**Texto proporcionado**
¿Quién fue el mejor violinista del siglo XX? Jamás puede haber consenso ni manera científica o fehaciente de demostrarlo.
Con todo, y aún a riesgo de dejar afuera de este Olimpo hipotético a enormísimas figuras, la historia se ha decantado por tres nombres ilustrísimos: Jascha Heiftez (Vilna, 1901), David Oistrach (Odesa, 1908) y Yehudi Menuhin (Nueva York, 1916).
Eran tiempos en los que la música clásica circulaba con mayor intensidad por los intersticios y canales de las sociedades humanas y sus actuaciones convocaban siempre a conciertos con localidades agotadas. En ese contexto, las discusiones sobre la primacía de uno de ellos por sobre los otros dos estaban a la orden del día.
Después llegaría una nueva generación y tal vez, de entre todos ellos, haya que destacar, especialmente, a Itzhak Perlman y a Gidon Kremer, ambos transitando su séptima década y todavía muy activos.
Pero, en el siglo XXI, los grandes violinistas, los más convocantes, son más jóvenes y aún a riesgo de emitir una opinión rebatible o no compartida, el único al cual le cabría la posibilidad de ser considerado el mejor de todos, si es que esa categoría o enunciación tiene algún sentido, ese sería Maxim Vengerov. Y aun cuando ha estado ya varias veces en nuestro país y sus registros deben habitar en las discotecas o videotecas de nuestros lectores, bien vale ir a su encuentro, sencillamente, para conocerlo mejor.

[Filas sobre dónde aparecen los objetivos]

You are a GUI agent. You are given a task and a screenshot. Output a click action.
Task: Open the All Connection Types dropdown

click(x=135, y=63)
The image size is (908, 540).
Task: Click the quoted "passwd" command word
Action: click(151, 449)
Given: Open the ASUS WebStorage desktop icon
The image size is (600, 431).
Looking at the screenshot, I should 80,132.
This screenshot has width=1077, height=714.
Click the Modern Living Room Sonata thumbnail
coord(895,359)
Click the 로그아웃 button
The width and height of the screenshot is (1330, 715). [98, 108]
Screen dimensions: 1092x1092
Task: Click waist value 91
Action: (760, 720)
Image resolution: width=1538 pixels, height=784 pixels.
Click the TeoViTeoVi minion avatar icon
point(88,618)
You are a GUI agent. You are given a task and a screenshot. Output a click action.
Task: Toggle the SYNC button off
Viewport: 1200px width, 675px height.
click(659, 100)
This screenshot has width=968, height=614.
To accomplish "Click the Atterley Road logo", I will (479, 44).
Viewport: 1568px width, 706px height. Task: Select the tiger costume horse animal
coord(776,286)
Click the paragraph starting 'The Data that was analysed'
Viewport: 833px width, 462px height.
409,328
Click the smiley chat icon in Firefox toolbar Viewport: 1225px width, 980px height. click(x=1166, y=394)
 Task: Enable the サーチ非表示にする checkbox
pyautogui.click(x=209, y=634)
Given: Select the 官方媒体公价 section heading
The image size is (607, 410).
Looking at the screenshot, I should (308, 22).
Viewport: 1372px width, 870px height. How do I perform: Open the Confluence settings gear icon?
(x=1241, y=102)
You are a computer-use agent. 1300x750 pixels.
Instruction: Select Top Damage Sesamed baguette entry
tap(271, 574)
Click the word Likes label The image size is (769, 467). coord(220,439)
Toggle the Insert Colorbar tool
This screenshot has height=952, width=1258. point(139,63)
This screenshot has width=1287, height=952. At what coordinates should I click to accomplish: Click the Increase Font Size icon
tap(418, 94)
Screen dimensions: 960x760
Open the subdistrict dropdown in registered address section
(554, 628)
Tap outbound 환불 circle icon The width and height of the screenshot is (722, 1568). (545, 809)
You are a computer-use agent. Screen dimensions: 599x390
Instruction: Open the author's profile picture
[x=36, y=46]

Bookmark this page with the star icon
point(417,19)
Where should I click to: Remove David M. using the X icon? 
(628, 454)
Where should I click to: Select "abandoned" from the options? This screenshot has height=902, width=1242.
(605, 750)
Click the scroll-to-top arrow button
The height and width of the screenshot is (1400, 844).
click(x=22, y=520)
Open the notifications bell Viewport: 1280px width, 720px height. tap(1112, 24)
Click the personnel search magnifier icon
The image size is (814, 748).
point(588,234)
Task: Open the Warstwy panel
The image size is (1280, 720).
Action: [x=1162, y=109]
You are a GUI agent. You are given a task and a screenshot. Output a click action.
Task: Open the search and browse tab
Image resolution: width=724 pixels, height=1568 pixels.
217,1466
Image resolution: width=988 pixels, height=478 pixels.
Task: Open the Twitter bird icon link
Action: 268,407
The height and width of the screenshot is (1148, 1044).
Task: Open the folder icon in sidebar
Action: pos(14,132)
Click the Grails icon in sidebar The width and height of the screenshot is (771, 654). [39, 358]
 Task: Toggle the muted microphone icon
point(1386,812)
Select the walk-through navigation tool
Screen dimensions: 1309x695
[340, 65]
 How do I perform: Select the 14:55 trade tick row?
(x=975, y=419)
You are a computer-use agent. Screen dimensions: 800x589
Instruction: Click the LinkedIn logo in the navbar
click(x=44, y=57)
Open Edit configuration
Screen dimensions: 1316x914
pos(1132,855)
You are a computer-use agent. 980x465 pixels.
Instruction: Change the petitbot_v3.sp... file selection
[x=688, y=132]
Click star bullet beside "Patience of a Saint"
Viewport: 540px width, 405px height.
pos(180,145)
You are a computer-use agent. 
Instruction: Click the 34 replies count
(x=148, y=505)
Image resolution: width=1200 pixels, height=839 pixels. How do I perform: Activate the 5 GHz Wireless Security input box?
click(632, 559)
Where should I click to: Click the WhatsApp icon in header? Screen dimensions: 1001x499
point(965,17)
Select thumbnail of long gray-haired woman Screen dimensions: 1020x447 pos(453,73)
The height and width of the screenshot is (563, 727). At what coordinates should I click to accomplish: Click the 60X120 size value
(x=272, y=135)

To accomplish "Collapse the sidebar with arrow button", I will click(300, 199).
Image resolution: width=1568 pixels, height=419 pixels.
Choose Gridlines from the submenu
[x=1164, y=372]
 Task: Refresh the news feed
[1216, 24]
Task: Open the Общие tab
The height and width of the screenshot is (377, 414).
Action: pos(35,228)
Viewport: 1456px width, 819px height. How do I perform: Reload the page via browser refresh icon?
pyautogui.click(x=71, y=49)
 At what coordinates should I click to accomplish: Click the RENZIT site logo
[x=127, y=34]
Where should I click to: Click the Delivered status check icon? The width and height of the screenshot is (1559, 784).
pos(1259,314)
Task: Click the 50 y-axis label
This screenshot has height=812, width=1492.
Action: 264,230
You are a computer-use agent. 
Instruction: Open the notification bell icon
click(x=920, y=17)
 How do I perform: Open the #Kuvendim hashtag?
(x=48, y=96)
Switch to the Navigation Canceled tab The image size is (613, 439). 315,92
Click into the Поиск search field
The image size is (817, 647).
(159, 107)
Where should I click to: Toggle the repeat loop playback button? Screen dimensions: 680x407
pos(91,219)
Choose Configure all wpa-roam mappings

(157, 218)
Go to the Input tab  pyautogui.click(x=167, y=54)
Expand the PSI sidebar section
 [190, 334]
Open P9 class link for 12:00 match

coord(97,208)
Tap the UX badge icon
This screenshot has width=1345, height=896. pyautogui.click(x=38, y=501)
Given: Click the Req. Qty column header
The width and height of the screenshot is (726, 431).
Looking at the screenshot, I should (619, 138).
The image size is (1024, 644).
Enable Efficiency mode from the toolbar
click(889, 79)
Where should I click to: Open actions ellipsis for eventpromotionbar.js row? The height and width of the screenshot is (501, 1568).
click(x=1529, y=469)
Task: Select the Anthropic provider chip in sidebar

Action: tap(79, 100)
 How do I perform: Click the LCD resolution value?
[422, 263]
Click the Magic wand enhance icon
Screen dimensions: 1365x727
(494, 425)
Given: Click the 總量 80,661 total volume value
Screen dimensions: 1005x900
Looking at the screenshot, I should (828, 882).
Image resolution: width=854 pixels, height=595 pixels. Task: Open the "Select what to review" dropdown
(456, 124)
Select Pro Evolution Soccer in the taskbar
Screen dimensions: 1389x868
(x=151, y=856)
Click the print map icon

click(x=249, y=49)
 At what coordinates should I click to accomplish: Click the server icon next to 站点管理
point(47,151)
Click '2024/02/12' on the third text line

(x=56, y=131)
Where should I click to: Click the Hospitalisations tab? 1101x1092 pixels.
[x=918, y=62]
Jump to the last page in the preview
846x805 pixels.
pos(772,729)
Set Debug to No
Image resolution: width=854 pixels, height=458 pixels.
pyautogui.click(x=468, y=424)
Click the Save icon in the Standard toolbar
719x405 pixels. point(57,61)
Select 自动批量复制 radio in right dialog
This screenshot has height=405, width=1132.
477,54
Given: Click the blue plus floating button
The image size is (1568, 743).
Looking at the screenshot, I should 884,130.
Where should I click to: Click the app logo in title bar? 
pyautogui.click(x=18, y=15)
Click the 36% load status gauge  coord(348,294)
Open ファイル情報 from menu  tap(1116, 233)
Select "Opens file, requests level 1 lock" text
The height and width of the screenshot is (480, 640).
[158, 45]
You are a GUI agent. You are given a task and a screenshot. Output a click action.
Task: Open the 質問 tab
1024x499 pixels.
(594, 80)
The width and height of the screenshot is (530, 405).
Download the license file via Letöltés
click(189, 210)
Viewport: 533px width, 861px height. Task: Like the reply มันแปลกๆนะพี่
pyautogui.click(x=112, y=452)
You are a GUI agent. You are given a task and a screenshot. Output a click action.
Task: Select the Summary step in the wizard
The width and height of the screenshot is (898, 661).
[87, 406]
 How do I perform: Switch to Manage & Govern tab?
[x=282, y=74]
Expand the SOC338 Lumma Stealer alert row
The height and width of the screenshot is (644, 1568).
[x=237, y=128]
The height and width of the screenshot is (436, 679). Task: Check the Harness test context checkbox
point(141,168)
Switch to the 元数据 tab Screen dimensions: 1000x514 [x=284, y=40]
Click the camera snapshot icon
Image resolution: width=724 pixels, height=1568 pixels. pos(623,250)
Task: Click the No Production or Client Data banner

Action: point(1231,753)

**Enunciado**
Edita un fragmento del texto sobre los violinistas. Comienza en las palabras "Pero, en el", termina después de "para conocerlo mejor." y sustituye "convocantes" por "populares".

**Respuesta**
Pero, en el siglo XXI, los grandes violinistas, los más populares, son más jóvenes y aún a riesgo de emitir una opinión rebatible o no compartida, el único al cual le cabría la posibilidad de ser considerado el mejor de todos, si es que esa categoría o enunciación tiene algún sentido, ese sería Maxim Vengerov. Y aun cuando ha estado ya varias veces en nuestro país y sus registros deben habitar en las discotecas o videotecas de nuestros lectores, bien vale ir a su encuentro, sencillamente, para conocerlo mejor.